Top of Record excerpts
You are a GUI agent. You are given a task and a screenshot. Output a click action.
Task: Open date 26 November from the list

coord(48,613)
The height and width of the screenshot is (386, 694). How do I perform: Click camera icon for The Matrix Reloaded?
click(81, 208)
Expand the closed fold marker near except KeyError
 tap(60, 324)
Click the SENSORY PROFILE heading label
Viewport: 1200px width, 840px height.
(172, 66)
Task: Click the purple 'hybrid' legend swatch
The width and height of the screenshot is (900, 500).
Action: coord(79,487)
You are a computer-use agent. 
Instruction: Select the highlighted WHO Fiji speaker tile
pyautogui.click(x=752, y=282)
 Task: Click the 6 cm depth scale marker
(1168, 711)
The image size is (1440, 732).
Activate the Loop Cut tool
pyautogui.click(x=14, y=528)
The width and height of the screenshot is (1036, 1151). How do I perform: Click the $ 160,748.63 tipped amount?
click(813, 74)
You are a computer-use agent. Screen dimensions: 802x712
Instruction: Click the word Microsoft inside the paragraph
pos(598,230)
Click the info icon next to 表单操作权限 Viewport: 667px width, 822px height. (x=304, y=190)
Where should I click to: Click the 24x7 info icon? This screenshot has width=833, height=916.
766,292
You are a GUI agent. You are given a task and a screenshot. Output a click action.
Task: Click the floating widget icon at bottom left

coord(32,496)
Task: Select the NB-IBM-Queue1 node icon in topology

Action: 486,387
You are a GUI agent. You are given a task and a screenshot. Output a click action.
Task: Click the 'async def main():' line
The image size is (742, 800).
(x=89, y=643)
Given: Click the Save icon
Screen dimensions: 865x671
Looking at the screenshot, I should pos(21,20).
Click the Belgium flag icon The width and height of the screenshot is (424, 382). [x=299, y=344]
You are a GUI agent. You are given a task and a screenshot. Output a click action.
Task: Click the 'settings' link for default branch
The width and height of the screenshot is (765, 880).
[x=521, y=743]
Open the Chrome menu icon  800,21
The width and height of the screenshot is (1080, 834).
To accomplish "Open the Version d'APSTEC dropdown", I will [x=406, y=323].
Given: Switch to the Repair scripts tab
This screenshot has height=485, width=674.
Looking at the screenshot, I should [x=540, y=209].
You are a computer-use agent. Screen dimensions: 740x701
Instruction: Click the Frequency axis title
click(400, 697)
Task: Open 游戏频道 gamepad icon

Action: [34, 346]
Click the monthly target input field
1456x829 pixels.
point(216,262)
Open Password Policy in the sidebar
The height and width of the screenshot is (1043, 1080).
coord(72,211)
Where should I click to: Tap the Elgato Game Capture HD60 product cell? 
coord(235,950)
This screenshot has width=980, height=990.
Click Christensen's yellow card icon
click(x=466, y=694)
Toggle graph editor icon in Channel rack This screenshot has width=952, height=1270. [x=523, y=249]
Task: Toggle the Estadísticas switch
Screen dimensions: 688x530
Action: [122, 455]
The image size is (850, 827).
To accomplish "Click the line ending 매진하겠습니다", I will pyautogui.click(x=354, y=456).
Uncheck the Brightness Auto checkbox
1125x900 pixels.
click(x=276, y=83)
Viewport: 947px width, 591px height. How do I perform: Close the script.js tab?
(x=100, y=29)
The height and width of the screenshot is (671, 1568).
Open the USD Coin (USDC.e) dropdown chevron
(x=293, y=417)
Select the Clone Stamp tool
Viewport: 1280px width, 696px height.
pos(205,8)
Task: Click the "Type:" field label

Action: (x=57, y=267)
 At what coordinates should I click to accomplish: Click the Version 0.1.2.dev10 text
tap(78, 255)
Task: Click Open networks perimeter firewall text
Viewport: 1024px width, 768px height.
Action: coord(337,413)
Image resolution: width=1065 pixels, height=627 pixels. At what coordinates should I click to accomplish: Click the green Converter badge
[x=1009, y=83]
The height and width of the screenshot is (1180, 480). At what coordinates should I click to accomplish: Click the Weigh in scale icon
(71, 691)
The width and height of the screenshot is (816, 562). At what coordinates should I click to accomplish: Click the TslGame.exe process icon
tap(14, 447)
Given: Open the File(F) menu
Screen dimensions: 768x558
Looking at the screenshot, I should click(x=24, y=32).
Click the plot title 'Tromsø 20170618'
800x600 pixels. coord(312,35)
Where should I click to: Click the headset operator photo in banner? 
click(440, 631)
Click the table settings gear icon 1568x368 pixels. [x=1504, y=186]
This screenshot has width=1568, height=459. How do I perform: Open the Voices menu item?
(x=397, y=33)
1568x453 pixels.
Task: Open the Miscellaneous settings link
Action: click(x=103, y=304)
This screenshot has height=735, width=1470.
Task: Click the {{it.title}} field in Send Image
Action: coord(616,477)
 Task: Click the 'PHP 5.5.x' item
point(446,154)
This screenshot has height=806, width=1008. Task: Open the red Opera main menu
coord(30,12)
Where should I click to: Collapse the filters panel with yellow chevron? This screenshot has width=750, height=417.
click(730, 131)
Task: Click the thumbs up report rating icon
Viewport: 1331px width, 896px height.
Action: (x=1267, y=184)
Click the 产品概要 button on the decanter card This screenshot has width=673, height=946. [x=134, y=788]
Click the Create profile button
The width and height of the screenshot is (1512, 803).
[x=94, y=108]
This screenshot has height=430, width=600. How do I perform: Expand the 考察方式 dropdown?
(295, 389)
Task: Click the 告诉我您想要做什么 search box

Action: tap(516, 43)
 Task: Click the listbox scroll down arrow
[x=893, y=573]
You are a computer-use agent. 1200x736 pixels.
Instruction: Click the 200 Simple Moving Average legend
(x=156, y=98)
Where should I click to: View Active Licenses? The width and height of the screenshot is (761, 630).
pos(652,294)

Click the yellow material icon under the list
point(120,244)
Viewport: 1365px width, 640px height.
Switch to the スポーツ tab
Bottom of Record excerpts
The records above need to be written out again. Keep them exact.

*Response*:
You are a GUI agent. You are given a task and a screenshot. Output a click action.
Task: Open date 26 November from the list

coord(48,613)
The height and width of the screenshot is (386, 694). How do I perform: Click camera icon for The Matrix Reloaded?
click(81, 208)
Expand the closed fold marker near except KeyError
 tap(60, 324)
Click the SENSORY PROFILE heading label
Viewport: 1200px width, 840px height.
(172, 66)
Task: Click the purple 'hybrid' legend swatch
The width and height of the screenshot is (900, 500).
Action: coord(79,487)
You are a computer-use agent. 
Instruction: Select the highlighted WHO Fiji speaker tile
pyautogui.click(x=752, y=282)
 Task: Click the 6 cm depth scale marker
(1168, 711)
The image size is (1440, 732).
Activate the Loop Cut tool
pyautogui.click(x=14, y=528)
The width and height of the screenshot is (1036, 1151). How do I perform: Click the $ 160,748.63 tipped amount?
click(813, 74)
You are a computer-use agent. Screen dimensions: 802x712
Instruction: Click the word Microsoft inside the paragraph
pos(598,230)
Click the info icon next to 表单操作权限 Viewport: 667px width, 822px height. (x=304, y=190)
Where should I click to: Click the 24x7 info icon? This screenshot has width=833, height=916.
766,292
You are a GUI agent. You are given a task and a screenshot. Output a click action.
Task: Click the floating widget icon at bottom left

coord(32,496)
Task: Select the NB-IBM-Queue1 node icon in topology

Action: 486,387
You are a GUI agent. You are given a task and a screenshot. Output a click action.
Task: Click the 'async def main():' line
The image size is (742, 800).
(x=89, y=643)
Given: Click the Save icon
Screen dimensions: 865x671
Looking at the screenshot, I should pos(21,20).
Click the Belgium flag icon The width and height of the screenshot is (424, 382). [x=299, y=344]
You are a GUI agent. You are given a task and a screenshot. Output a click action.
Task: Click the 'settings' link for default branch
The width and height of the screenshot is (765, 880).
[x=521, y=743]
Open the Chrome menu icon  800,21
The width and height of the screenshot is (1080, 834).
To accomplish "Open the Version d'APSTEC dropdown", I will [x=406, y=323].
Given: Switch to the Repair scripts tab
This screenshot has height=485, width=674.
Looking at the screenshot, I should [x=540, y=209].
You are a computer-use agent. Screen dimensions: 740x701
Instruction: Click the Frequency axis title
click(400, 697)
Task: Open 游戏频道 gamepad icon

Action: [34, 346]
Click the monthly target input field
1456x829 pixels.
point(216,262)
Open Password Policy in the sidebar
The height and width of the screenshot is (1043, 1080).
coord(72,211)
Where should I click to: Tap the Elgato Game Capture HD60 product cell? 
coord(235,950)
This screenshot has width=980, height=990.
Click Christensen's yellow card icon
click(x=466, y=694)
Toggle graph editor icon in Channel rack This screenshot has width=952, height=1270. [x=523, y=249]
Task: Toggle the Estadísticas switch
Screen dimensions: 688x530
Action: [122, 455]
The image size is (850, 827).
To accomplish "Click the line ending 매진하겠습니다", I will pyautogui.click(x=354, y=456).
Uncheck the Brightness Auto checkbox
1125x900 pixels.
click(x=276, y=83)
Viewport: 947px width, 591px height. How do I perform: Close the script.js tab?
(x=100, y=29)
The height and width of the screenshot is (671, 1568).
Open the USD Coin (USDC.e) dropdown chevron
(x=293, y=417)
Select the Clone Stamp tool
Viewport: 1280px width, 696px height.
pos(205,8)
Task: Click the "Type:" field label

Action: (x=57, y=267)
 At what coordinates should I click to accomplish: Click the Version 0.1.2.dev10 text
tap(78, 255)
Task: Click Open networks perimeter firewall text
Viewport: 1024px width, 768px height.
Action: coord(337,413)
Image resolution: width=1065 pixels, height=627 pixels. At what coordinates should I click to accomplish: Click the green Converter badge
[x=1009, y=83]
The height and width of the screenshot is (1180, 480). At what coordinates should I click to accomplish: Click the Weigh in scale icon
(71, 691)
The width and height of the screenshot is (816, 562). At what coordinates should I click to accomplish: Click the TslGame.exe process icon
tap(14, 447)
Given: Open the File(F) menu
Screen dimensions: 768x558
Looking at the screenshot, I should click(x=24, y=32).
Click the plot title 'Tromsø 20170618'
800x600 pixels. coord(312,35)
Where should I click to: Click the headset operator photo in banner? 
click(440, 631)
Click the table settings gear icon 1568x368 pixels. [x=1504, y=186]
This screenshot has width=1568, height=459. How do I perform: Open the Voices menu item?
(x=397, y=33)
1568x453 pixels.
Task: Open the Miscellaneous settings link
Action: click(x=103, y=304)
This screenshot has height=735, width=1470.
Task: Click the {{it.title}} field in Send Image
Action: coord(616,477)
 Task: Click the 'PHP 5.5.x' item
point(446,154)
This screenshot has height=806, width=1008. Task: Open the red Opera main menu
coord(30,12)
Where should I click to: Collapse the filters panel with yellow chevron? This screenshot has width=750, height=417.
click(730, 131)
Task: Click the thumbs up report rating icon
Viewport: 1331px width, 896px height.
Action: (x=1267, y=184)
Click the 产品概要 button on the decanter card This screenshot has width=673, height=946. [x=134, y=788]
Click the Create profile button
The width and height of the screenshot is (1512, 803).
[x=94, y=108]
This screenshot has height=430, width=600. How do I perform: Expand the 考察方式 dropdown?
(295, 389)
Task: Click the 告诉我您想要做什么 search box

Action: tap(516, 43)
 Task: Click the listbox scroll down arrow
[x=893, y=573]
You are a computer-use agent. 1200x736 pixels.
Instruction: Click the 200 Simple Moving Average legend
(x=156, y=98)
Where should I click to: View Active Licenses? The width and height of the screenshot is (761, 630).
pos(652,294)

Click the yellow material icon under the list
point(120,244)
Viewport: 1365px width, 640px height.
Switch to the スポーツ tab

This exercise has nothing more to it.